Copy out the stretch from the start of the records through the line containing "pos(667,231)", replacing "sidebar" with "side panel" and keeping everything else unchanged.

(Records from a pointing dataset)
----
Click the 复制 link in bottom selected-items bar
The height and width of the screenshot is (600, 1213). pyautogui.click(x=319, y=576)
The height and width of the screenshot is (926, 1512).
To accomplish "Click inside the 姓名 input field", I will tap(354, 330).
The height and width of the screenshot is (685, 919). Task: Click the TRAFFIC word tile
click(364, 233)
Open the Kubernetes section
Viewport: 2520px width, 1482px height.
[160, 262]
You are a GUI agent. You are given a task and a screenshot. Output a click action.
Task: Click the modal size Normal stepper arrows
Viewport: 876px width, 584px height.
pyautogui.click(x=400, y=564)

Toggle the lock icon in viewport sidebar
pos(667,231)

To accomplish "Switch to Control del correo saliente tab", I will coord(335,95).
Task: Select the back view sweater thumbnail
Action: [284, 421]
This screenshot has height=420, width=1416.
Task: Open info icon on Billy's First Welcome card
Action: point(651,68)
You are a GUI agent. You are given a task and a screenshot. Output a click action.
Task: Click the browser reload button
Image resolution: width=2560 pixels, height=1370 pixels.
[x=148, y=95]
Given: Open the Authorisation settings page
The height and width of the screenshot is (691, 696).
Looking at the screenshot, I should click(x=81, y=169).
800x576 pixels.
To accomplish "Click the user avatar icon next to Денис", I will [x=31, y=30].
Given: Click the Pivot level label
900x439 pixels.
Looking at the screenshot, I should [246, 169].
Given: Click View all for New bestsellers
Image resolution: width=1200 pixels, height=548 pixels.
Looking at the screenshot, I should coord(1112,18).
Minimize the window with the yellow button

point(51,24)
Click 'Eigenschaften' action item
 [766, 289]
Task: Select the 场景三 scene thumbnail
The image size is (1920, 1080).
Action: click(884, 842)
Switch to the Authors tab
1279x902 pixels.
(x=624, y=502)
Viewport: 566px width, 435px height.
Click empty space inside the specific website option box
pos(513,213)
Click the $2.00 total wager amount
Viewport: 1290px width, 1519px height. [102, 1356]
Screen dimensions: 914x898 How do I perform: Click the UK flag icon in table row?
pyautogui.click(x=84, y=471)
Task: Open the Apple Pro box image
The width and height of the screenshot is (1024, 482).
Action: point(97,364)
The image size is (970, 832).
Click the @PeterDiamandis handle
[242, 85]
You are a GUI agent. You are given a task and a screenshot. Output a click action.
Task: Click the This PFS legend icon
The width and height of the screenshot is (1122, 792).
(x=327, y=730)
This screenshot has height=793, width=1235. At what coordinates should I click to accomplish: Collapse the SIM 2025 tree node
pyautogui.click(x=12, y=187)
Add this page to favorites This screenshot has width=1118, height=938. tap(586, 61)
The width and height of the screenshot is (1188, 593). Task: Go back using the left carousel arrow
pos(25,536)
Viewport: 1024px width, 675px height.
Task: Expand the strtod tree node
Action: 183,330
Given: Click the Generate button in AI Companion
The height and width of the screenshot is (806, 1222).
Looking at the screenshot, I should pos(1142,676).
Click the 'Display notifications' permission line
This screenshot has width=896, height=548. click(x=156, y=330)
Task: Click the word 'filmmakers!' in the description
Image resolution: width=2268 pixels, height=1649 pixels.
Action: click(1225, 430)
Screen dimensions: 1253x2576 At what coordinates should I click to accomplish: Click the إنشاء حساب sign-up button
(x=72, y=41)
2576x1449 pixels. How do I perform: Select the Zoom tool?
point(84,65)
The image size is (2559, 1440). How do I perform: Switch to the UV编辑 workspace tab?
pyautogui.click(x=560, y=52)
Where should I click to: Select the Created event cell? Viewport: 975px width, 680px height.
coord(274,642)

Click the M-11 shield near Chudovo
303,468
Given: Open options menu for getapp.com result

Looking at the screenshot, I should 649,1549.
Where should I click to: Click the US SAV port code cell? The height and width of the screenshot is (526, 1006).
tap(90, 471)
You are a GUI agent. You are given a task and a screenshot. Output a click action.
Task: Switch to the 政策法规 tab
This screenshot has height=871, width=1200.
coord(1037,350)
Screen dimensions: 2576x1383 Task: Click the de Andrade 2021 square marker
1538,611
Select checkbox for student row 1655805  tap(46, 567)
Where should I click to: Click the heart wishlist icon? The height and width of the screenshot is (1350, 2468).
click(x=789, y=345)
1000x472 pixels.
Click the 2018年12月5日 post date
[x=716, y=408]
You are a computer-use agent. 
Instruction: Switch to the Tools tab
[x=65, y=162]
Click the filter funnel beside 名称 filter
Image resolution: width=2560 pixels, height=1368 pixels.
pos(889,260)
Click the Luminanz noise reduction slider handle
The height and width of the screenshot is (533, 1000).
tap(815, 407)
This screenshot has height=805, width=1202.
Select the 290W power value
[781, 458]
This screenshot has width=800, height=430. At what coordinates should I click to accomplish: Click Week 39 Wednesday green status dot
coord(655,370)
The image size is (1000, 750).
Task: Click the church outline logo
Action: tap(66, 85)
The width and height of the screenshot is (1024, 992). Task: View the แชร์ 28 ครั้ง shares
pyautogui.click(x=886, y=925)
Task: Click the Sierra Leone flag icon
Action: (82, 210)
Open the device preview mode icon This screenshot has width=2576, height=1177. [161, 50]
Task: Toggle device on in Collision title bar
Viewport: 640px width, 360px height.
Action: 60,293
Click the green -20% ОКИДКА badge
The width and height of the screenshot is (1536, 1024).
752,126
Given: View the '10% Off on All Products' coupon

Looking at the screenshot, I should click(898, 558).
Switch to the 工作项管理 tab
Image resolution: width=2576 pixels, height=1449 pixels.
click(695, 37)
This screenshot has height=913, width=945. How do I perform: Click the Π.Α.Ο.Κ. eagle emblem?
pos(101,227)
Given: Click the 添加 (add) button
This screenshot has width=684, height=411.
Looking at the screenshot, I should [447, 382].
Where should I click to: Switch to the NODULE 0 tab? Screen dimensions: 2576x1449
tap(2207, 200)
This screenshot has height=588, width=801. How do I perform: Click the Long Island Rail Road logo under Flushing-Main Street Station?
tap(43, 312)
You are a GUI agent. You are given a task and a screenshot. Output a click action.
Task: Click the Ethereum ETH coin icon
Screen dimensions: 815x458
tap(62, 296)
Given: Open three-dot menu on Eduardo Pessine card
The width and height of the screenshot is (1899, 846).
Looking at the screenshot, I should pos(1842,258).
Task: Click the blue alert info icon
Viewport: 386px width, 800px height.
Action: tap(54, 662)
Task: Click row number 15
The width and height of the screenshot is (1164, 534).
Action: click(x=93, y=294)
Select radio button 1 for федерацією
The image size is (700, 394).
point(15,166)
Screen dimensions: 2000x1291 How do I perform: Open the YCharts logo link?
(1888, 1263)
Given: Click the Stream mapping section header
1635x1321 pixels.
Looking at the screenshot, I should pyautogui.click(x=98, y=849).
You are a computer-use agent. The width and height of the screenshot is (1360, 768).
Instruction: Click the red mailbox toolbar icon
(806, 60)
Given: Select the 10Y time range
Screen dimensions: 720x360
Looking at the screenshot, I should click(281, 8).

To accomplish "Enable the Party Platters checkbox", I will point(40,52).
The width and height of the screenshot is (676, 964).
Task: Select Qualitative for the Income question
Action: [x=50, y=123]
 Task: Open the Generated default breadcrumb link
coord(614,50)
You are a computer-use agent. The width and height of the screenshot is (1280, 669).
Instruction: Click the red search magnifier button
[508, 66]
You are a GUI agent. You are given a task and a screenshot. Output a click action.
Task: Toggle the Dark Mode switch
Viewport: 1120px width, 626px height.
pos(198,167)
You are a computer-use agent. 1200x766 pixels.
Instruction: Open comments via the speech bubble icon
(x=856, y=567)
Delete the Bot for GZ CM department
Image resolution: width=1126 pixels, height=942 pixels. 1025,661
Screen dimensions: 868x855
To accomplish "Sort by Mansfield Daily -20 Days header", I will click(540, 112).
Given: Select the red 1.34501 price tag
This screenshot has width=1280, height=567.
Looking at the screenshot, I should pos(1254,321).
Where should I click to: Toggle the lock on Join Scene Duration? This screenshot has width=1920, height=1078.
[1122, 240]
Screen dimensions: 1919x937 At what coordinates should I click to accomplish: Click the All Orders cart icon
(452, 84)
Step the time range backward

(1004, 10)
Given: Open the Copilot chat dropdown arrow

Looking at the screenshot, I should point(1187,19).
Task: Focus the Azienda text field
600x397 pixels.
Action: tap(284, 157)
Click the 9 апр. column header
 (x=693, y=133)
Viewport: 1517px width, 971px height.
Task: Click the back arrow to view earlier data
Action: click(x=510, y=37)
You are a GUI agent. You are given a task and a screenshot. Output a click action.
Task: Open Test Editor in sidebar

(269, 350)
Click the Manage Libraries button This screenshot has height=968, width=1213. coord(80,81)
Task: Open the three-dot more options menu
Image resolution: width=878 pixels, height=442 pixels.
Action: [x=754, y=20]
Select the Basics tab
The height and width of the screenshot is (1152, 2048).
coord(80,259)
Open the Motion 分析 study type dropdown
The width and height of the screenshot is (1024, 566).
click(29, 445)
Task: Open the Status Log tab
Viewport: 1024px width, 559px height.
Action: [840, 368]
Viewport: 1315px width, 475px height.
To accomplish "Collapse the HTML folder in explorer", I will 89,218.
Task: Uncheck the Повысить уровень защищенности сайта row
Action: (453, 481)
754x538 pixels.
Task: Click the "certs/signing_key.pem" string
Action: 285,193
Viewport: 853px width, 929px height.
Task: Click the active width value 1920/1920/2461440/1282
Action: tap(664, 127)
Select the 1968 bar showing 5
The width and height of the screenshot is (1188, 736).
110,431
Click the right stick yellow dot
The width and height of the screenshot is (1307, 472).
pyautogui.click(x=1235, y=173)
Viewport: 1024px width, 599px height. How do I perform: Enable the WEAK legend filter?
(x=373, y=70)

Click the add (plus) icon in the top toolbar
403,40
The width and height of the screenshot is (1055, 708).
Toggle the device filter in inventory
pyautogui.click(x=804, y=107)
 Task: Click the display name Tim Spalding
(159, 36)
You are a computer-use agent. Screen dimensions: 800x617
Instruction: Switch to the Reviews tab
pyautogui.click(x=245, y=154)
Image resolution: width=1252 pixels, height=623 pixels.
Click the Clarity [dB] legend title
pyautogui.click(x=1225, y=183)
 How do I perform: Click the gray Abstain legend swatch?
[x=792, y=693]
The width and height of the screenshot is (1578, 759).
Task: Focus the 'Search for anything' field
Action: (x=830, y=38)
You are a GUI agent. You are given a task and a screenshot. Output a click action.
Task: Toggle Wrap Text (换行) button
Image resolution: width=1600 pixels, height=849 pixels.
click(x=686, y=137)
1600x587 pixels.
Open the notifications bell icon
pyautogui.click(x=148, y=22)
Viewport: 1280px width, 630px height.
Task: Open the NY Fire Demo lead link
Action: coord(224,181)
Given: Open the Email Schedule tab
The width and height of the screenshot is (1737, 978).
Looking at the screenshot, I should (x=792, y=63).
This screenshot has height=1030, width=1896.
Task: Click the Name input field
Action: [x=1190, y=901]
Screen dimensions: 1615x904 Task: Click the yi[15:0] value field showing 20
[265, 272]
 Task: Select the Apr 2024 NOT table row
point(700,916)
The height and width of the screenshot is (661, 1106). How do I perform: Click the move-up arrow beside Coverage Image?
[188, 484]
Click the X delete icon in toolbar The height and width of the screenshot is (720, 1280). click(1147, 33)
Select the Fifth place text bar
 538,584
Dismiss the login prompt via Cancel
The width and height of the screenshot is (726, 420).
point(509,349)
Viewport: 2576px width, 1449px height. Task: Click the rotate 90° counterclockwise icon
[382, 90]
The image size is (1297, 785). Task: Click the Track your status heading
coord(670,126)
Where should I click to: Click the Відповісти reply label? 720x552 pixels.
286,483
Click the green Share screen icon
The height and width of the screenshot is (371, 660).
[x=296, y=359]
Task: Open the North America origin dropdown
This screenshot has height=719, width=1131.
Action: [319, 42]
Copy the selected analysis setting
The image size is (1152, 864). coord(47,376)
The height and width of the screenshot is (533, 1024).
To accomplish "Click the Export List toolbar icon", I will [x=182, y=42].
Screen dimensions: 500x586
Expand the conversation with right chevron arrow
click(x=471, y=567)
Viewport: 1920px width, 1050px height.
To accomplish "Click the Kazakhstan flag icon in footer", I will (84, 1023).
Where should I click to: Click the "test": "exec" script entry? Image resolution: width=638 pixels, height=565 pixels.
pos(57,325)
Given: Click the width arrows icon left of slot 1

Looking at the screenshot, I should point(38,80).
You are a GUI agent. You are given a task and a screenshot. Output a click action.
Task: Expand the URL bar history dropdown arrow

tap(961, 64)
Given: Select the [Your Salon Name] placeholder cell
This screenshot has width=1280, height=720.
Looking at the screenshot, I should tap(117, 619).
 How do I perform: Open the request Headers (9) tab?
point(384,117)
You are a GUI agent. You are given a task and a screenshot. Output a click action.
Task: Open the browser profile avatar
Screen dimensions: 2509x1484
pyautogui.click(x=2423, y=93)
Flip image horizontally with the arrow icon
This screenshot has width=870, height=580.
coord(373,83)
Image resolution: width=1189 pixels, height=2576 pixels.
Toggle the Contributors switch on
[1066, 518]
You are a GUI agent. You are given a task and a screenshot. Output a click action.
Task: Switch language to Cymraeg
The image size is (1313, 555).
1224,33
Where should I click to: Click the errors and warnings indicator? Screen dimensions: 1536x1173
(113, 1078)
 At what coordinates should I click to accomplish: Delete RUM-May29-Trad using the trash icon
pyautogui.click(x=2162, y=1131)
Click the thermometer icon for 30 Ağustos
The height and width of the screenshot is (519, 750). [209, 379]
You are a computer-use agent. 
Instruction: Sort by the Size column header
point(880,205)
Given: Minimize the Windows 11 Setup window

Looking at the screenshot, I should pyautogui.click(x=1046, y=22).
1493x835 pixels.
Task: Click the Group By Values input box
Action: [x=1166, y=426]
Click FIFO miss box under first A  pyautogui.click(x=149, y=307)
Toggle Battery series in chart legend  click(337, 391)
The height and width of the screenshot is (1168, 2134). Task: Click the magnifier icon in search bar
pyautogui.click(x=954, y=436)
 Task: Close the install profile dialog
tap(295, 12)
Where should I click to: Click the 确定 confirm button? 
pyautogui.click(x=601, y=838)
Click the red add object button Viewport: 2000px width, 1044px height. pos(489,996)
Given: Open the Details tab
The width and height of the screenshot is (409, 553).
----
Solution for this exercise:
Click the 复制 link in bottom selected-items bar
The height and width of the screenshot is (600, 1213). pyautogui.click(x=319, y=576)
The height and width of the screenshot is (926, 1512).
To accomplish "Click inside the 姓名 input field", I will tap(354, 330).
The height and width of the screenshot is (685, 919). Task: Click the TRAFFIC word tile
click(364, 233)
Open the Kubernetes section
Viewport: 2520px width, 1482px height.
[160, 262]
You are a GUI agent. You are given a task and a screenshot. Output a click action.
Task: Click the modal size Normal stepper arrows
Viewport: 876px width, 584px height.
pyautogui.click(x=400, y=564)

Toggle the lock icon in viewport side panel
pos(667,231)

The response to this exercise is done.